Обида и гнев опалили меня. Я встал и изо всей силы ударил Ковача. Удар пришелся по лицу, и Ковач полетел, опрокидывая стулья и соседние столики.

На следующий день вся гимназия уже знала о том, что произошло в кухмистерской, и мнимое единство учащихся, о котором так пеклись директор и классные наставники, к их ужасу, раскололось. В течение какого-нибудь получаса в гимназии образовались два лагеря: один из них встал на мою сторону, другой, в который входили сынки состоятельных родителей, — на сторону Ковача.

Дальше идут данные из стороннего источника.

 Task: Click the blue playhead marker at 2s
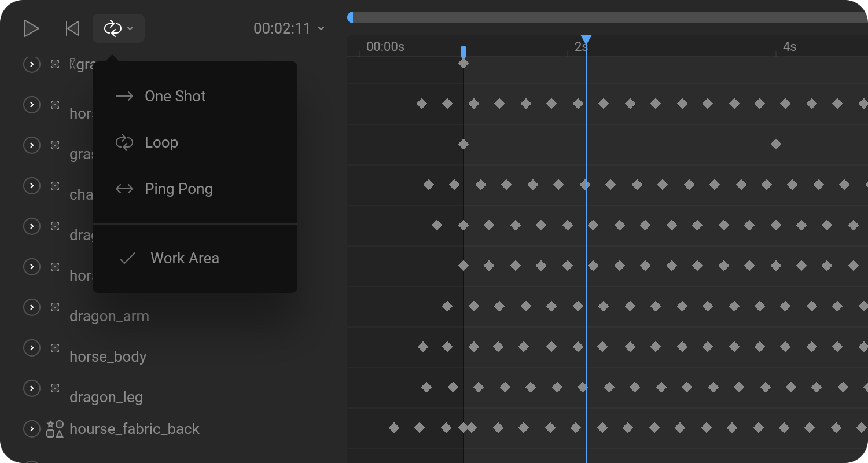[586, 40]
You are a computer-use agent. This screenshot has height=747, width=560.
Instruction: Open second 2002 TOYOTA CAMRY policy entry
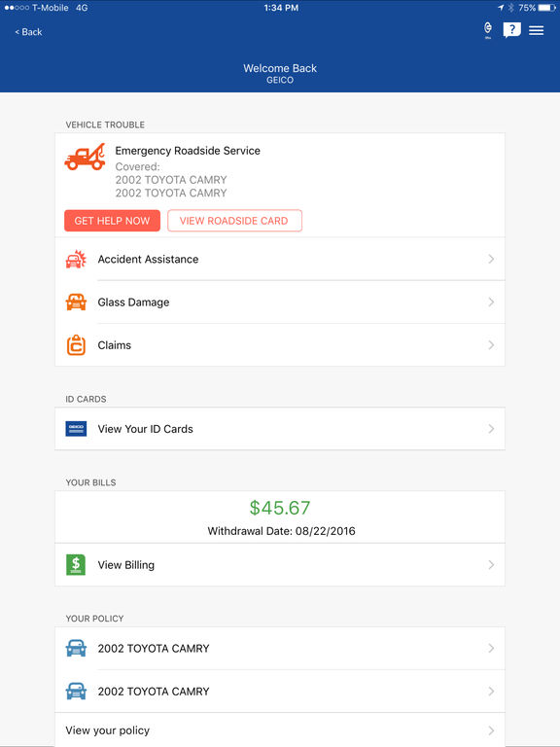click(x=280, y=692)
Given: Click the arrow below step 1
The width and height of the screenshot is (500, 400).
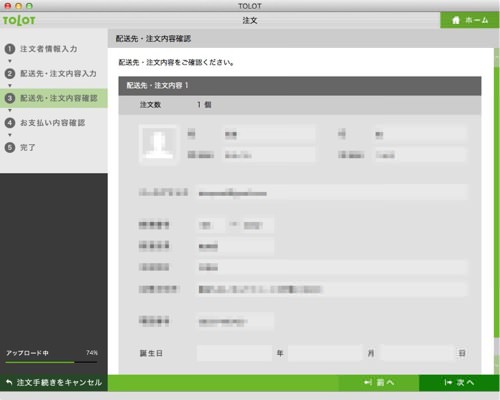Looking at the screenshot, I should coord(10,61).
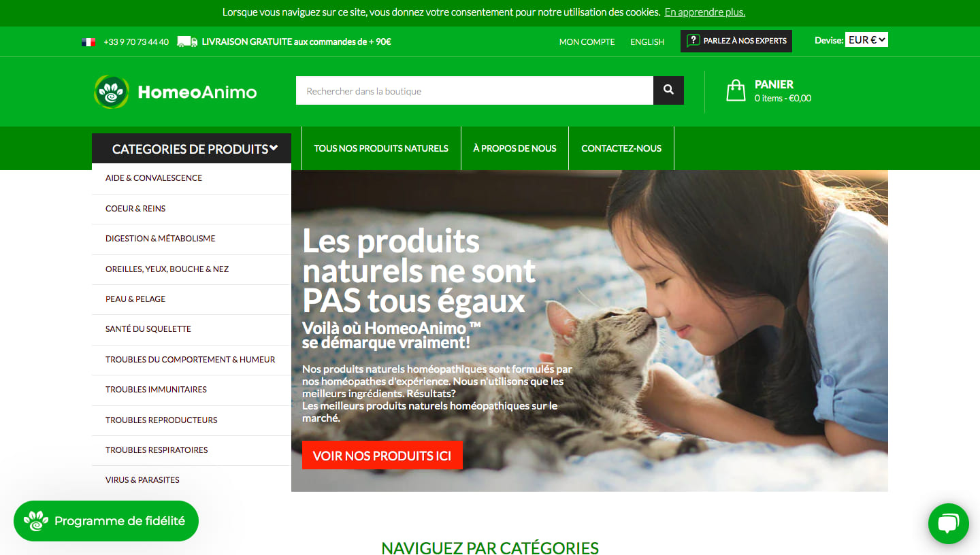Open the EUR currency dropdown
The image size is (980, 555).
(866, 40)
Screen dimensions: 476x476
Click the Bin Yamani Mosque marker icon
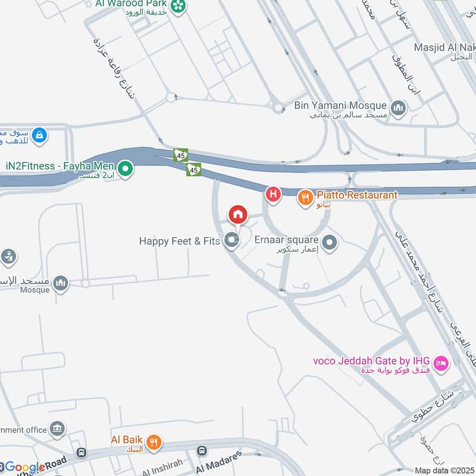[398, 108]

В коридоре возникла потасовка.

— Жебраки [24]! Вон жебраков из гимназии!

— Панов на фонари! — неслось в ответ.

Классные наставники еле развели нас по классам.

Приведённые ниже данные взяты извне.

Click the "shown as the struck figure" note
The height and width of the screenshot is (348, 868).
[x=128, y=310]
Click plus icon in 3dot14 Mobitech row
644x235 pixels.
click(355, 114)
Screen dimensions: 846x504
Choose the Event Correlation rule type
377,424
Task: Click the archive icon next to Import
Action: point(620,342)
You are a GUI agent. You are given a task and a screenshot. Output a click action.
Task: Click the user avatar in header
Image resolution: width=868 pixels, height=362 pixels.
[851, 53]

Ковач на занятия не пришел. Чонка успел пронюхать, что он лежит с распухшим лицом. Приехал в гимназию из Батева отец Ковача и долго сидел у директора…

Вот и конец воспоминаниям.

Меня исключат… Здесь, в сторожке, наедине со своими мыслями, я все отчетливее и отчетливее представляю себе, что это будет именно так. Кто встанет тут на мою защиту? Что я для директора, классных наставников, учителей по сравнению с Ковачем? Пойти и сказать, что я раскаиваюсь в своем поступке? Но я ведь поступил так, как должен был поступить каждый на моем месте! Не в чем мне каяться.

Ночь я провел в сторожке, а утром решил в гимназию не идти. Зачем ходить? Теперь уже все равно…

От голода сосало под ложечкой, но бессонная ночь сморила меня, и я задремал. Очнулся поздно от чьих-то шагов. Раскрыл глава и увидел в дверях Чонку.

— Вот ты где! — крикнул он. — Идем скорее в гимназию, тебя директор вызывает… Послали меня искать… Ну, вставай и идем!

— Никуда не пойду, — сказал я.

— Но вызывают же! — умоляюще посмотрел на меня Чонка. — Послали меня искать…

— Ну и пусть, пусть ищут, а мне нечего теперь там делать.

Чонка опустил голову. В душе, видимо, он был согласен со мной, но все-таки произнес после паузы:

— А может быть, пойдем, Иванку?

У меня уже готово было сорваться резкое «нет», как вдруг решил: «Пойду! Правда моя, а не их. Пусть видят, что я не боюсь!»

9

В кабинете директора собрались все профессора. Они чинно сидят вдоль стен на стульях с высокими спинками, как присяжные в судилище. За моей спиной у дверей толпится группа учеников — представители, вызванные по двое от каждого класса, а посередине кабинета, неподалеку от меня, — Ковач. Лицо у него припухшее, на левой скуле белеет пластырная наклейка, и время от времени я ловлю на себе его злобно торжествующий взгляд.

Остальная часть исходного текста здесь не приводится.